Watching these two lovebirds taunt the other is so much more interesting than having to witness their environment and era constantly beat them down. What was funny and light becomes laboriously futile, the two halves too tonally different to allow the overarching lesson of sacrifice the authenticity it deserves. There was spontaneity during that unorthodox courtship and only the certainty of check-stop storytelling afterwards. Besides one mystery that’s more or less pushed aside as a MacGuffin (a letter to Judge Langlois) until it becomes a throwaway “a-ha” reveal concerning a character the whole could have done without, the final hour of runtime is an exercise in template-driven plot progression leaving no room for personality or style. Thankfully the acting is good enough to make the journey worthwhile.

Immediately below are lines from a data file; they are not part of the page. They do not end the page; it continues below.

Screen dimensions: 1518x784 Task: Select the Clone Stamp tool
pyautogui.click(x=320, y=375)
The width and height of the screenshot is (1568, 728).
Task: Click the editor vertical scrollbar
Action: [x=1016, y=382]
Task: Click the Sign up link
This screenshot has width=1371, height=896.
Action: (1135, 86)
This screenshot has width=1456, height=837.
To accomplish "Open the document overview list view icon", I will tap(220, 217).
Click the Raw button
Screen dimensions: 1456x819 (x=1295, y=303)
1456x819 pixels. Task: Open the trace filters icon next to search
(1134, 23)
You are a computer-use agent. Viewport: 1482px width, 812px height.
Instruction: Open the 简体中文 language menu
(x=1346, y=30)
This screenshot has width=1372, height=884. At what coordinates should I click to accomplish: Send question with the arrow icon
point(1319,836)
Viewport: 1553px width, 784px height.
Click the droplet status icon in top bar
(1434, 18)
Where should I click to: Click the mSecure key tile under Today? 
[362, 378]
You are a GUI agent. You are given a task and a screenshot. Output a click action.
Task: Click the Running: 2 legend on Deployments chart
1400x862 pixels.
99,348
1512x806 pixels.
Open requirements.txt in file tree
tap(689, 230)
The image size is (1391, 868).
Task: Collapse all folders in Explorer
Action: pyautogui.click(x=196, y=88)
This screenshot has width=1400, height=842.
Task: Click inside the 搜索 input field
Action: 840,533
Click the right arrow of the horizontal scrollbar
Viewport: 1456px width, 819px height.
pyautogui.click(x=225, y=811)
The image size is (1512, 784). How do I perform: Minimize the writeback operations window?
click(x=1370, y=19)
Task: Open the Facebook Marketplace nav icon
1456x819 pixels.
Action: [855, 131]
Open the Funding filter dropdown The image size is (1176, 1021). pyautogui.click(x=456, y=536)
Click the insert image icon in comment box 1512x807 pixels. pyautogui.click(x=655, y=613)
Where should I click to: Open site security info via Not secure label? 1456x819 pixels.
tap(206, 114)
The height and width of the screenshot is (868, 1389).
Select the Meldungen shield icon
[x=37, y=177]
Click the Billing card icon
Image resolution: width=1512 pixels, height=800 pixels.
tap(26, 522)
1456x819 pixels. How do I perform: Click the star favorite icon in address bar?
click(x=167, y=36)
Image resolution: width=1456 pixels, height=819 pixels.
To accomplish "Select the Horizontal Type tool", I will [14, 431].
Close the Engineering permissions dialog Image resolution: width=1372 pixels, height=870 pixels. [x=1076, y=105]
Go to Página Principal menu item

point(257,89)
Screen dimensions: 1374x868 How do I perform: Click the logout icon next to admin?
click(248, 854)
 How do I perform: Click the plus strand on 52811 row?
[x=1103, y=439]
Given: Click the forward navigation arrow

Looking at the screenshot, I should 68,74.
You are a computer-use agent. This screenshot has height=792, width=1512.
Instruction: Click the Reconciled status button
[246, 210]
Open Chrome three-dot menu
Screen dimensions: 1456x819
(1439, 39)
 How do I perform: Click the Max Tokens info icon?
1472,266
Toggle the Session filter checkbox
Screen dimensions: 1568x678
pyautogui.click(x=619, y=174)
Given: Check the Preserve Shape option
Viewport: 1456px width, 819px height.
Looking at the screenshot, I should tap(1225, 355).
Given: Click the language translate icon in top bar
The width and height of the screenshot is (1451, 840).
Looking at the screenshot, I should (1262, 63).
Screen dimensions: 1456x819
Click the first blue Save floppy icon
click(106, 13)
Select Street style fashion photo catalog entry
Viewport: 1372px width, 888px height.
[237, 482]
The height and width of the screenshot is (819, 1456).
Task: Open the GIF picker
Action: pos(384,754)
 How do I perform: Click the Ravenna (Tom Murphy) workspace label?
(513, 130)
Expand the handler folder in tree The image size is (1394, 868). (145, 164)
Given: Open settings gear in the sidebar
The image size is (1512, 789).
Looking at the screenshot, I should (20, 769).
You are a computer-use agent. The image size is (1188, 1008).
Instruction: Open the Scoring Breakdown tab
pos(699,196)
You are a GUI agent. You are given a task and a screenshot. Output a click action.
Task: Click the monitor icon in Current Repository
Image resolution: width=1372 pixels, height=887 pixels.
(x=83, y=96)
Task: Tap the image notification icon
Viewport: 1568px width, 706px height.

It’s all been modernized for our entertainment with bold flirtations, salacious rumors, and extreme candor, but none of these anachronisms approach the originality of Whit Stillman‘s “Lady Susan” adaptation Love & Friendship. So much is augmented to run Austen’s life through a Pride and Prejudice filter that you start wishing you were just watching that instead. Trying to make Tom an equal to Jane in importance at risk of making her a pawn to her own story before ultimately doing the same to him doesn’t help, proving how they exist for the gimmick rather than historical accuracy. It’s too bad because Hathaway and McAvoy are both very good. I don’t know why she and Cromwell were cast within a British-funded production opposite Brits, but she holds her own.